- **Things to do**
- A) In the article about the IED forum below, how many countries are the forum's representatives coming from?
- B) Write the next part of the article about the international IED forum, picking up after its last sentence.

- **Source text**
Start of Block

Tackling global threat of improvised explosive devices focus of international forum

CANBERRA, Australia ‒ The first global meeting to address the threat of Improvised Explosive Devices (IEDs), which kill and injure tens of thousands of people around the world each year, has opened in Australia.

Organized by INTERPOL, the Australian Federal Police and the Australian Department of Defence, the three-day (2 – 4 September) International Counter-Improvised Explosive Device Leaders’ Forum is gathering more than 300 key representatives from government, law enforcement and military services from some 70 countries.

A key aim of the Forum is to enhance cooperation between government, law enforcement and military communities by developing stronger links between counter-terrorism (CT) and CIED efforts to ensure more effective sharing of actionable intelligence.
 
The ability to manufacture IEDs has spread far beyond conflict zones with the Internet greatly facilitating the spread of this knowledge. Since the beginning of 2015, there have been an estimated 10,000 civilian casualties from IED attacks around the world, with almost half of these resulting from suicide attacks.
 
Recent incidents include an explosion at a shrine in Thailand in which 20 people were killed, a bomb attack at a mosque in Abha, Saudi Arabia, which killed 15 people , and an attack on the Amara Cultural Centre in Suruc, Turkey, near the Syrian border, which saw more than 30 people killed and many others injured.
 
On 20 March 2015, the most deadly attack of the year was carried out when suicide bombers targeted two mosques in Yemen’s capital Sanaa, resulting in 137 deaths and a further 345 injured.

All of the above occurring against a backdrop of regular IED attacks by Boko Haram in Nigeria, as well as attacks in Chad and Cameroon with recent targets including United Nations peacekeepers in Mali and African Union troops In Somalia.

Welcoming delegates on behalf of the Australian Minister of Defence, Government Whip Andrew Nikolic said it was a privilege to host the forum, which he said stood as testament to Australia’s resolve in addressing the IED threat.

End of Block

- **Study material**

Start of Block

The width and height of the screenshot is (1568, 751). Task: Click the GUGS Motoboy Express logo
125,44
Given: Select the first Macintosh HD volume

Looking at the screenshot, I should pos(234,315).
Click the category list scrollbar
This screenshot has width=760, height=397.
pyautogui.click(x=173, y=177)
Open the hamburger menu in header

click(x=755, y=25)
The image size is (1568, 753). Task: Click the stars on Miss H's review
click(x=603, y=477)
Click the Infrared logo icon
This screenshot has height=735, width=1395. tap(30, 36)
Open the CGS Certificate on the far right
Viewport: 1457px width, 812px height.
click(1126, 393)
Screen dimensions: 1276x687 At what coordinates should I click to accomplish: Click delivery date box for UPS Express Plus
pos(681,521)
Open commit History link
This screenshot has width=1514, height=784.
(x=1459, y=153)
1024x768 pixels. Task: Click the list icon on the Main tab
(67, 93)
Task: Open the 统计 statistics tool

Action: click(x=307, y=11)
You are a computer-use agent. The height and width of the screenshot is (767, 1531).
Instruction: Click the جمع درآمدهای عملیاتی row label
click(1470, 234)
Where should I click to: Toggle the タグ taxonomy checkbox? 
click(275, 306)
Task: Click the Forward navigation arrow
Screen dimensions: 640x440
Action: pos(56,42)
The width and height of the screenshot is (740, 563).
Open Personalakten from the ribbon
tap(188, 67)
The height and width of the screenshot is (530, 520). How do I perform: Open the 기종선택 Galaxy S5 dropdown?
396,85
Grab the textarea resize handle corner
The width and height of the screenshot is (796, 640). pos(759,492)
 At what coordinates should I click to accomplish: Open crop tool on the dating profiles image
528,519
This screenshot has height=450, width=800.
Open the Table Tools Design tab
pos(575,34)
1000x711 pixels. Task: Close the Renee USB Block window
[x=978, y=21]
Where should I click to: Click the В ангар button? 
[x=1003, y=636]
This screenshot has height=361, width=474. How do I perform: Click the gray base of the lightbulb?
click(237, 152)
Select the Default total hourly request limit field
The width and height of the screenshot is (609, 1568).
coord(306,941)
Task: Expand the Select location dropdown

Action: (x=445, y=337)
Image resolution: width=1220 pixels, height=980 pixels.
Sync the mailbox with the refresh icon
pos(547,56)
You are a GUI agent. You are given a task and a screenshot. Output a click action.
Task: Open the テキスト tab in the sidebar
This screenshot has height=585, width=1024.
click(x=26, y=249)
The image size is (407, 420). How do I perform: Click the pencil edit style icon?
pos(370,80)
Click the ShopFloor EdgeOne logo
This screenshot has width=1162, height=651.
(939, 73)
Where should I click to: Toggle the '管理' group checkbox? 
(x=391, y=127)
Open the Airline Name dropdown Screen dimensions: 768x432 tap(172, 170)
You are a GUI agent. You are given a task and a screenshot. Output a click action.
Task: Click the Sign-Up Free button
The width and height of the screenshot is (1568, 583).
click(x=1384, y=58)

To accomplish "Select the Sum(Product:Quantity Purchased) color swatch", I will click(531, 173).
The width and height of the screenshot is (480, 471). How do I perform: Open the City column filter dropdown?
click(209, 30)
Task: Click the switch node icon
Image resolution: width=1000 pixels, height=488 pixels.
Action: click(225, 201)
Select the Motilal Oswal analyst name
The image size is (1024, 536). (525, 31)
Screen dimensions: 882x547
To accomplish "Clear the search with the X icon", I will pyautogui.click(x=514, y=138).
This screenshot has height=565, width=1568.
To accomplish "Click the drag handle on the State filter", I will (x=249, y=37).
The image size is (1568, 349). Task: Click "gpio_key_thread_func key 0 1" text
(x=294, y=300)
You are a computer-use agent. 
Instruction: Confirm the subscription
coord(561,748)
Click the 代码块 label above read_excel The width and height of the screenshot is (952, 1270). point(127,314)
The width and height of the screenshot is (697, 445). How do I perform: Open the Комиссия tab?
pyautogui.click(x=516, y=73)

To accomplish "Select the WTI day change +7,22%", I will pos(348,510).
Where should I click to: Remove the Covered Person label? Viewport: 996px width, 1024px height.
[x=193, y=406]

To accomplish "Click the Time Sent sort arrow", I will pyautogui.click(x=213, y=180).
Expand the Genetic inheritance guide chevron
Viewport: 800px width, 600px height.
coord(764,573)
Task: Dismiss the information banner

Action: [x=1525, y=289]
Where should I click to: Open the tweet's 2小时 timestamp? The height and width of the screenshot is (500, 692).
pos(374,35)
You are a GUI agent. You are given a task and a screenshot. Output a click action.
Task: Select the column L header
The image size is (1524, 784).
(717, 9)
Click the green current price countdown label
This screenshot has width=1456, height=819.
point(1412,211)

End of Block

- **Task results**
- A) Some 70 countries.

- B)
“We must focus on the very thing that terrorist networks have relied upon – and that is the sharing of information. Our weakness has become their strength and this must be reversed,” said Mr Nikolic.

“As the world’s largest police organization, INTERPOL plays a vital role. It has a unique ability to facilitate international police cooperation where diplomatic relations don’t exist.

“We stand shoulder-to-shoulder with worldwide military and law enforcement agencies in the fight against IED proliferation and the disruption of networks that use them,” added Mr Nikolic.

INTERPOL Secretary General Jürgen Stock said the forum provided a unique opportunity to identify a global and coordinated response to the danger of IEDs and the wider security challenges.

“With the terrorist threat reaching unprecedented heights, urgent international action is needed,” said Secretary General Stock.

“Recognized by the United Nations Security Council as the global channel for information sharing against foreign fighters, INTERPOL can also provide a neutral and trusted platform in combating the threat of IEDs which are killing and injuring thousands of people each year.

“We now need to work together to ensure that vital intelligence and information is in the hands of the officers on the ground so that they can take effective action,” concluded Mr Stock.

Launched earlier this year, INTERPOL’s ‘Project Watchmaker’ builds on the world police body’s Foreign Terrorist Fighter database by assisting member countries identify and track known or suspected individuals involved in the illicit manufacture or use of explosives.

In addition to providing analytical and operational support, the project has already resulted in the circulation of more than 600 INTERPOL Notices and warning messages on individuals manufacturing or using IEDs.

With growing calls for greater collaboration among international stakeholders, the Forum will also provide a platform for the creation of a global coordination mechanism to reduce the threat of IEDs and potentially save thousands of lives around the world.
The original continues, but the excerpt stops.